You might have a hard time relating to Memorial Day, like I used to. Even though my grandfather and father were soldiers in the two World Wars, ours was not a military family. I didn’t know any soldiers, none of my friends were and nobody I knew in my community was one either. Vietnam was over by the time I was in high school. It was a time of relative peace and quiet.
Then I moved to Israel in my twenties and got married. Now my own children are soldiers. All of their friends are soldiers. Everywhere I look I know a soldier.
Israel has taught me about Memorial Day, and what I have learned may be instructive to you. In Israel, Memorial Day is a time of national reflection of our communal loss and grief. On Memorial Day here, TV and radio only play sad broadcasts. Every community has a special ceremony. Everybody knows somebody who died. We have many fallen soldiers because we have been in so many wars.
********************
**Short exercise**
Translate this sentence from the Memorial Day passage into Spanish: "In Israel, Memorial Day is a time of national reflection of our communal loss and grief."

**Raw data**
********************
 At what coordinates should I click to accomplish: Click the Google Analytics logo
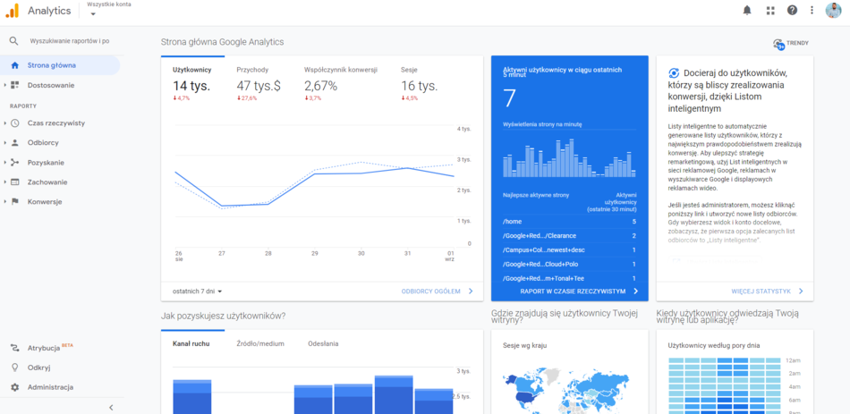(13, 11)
********************
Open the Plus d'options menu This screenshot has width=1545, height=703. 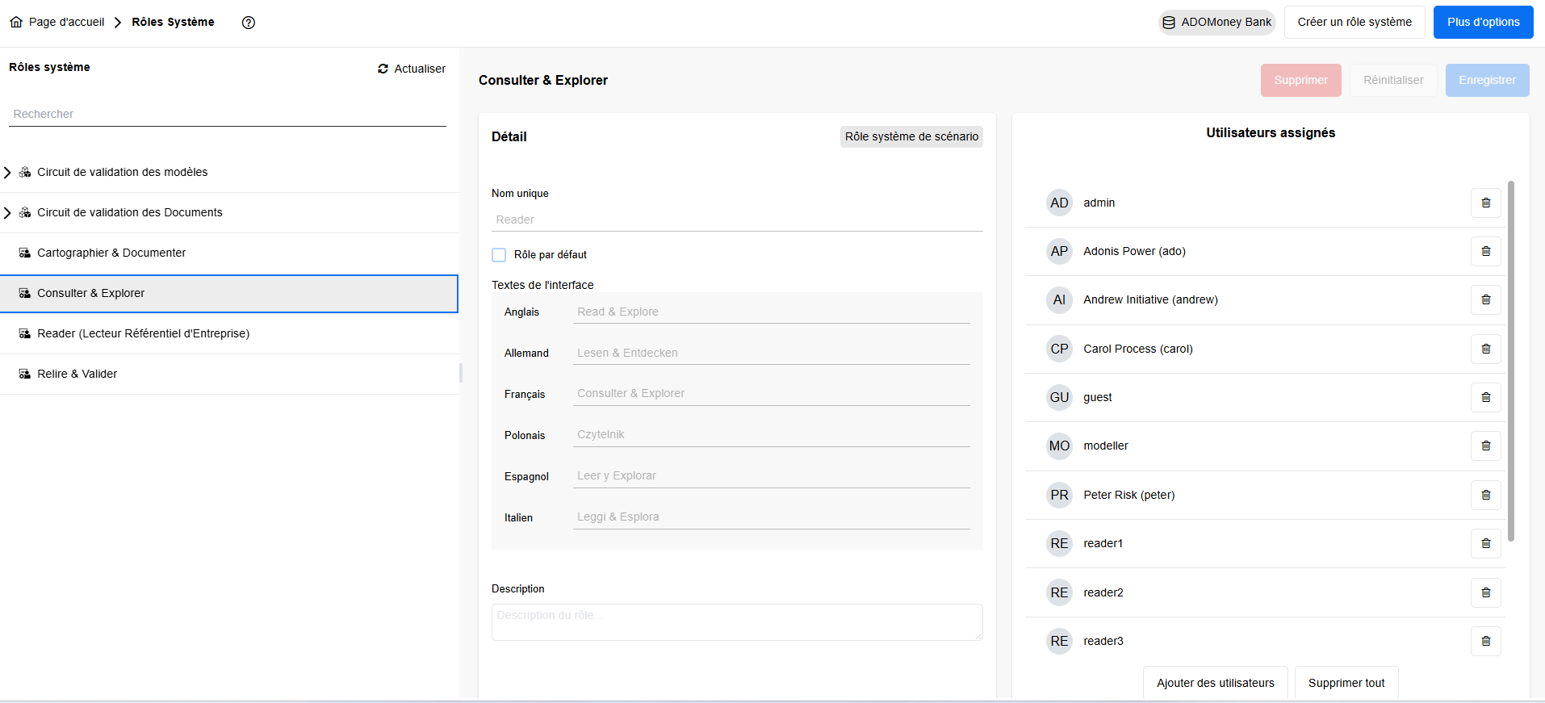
********************
**Reply to the exercise**
En Israel, el Día de los Caídos es un tiempo de reflexión nacional sobre nuestra pérdida y nuestro duelo comunes.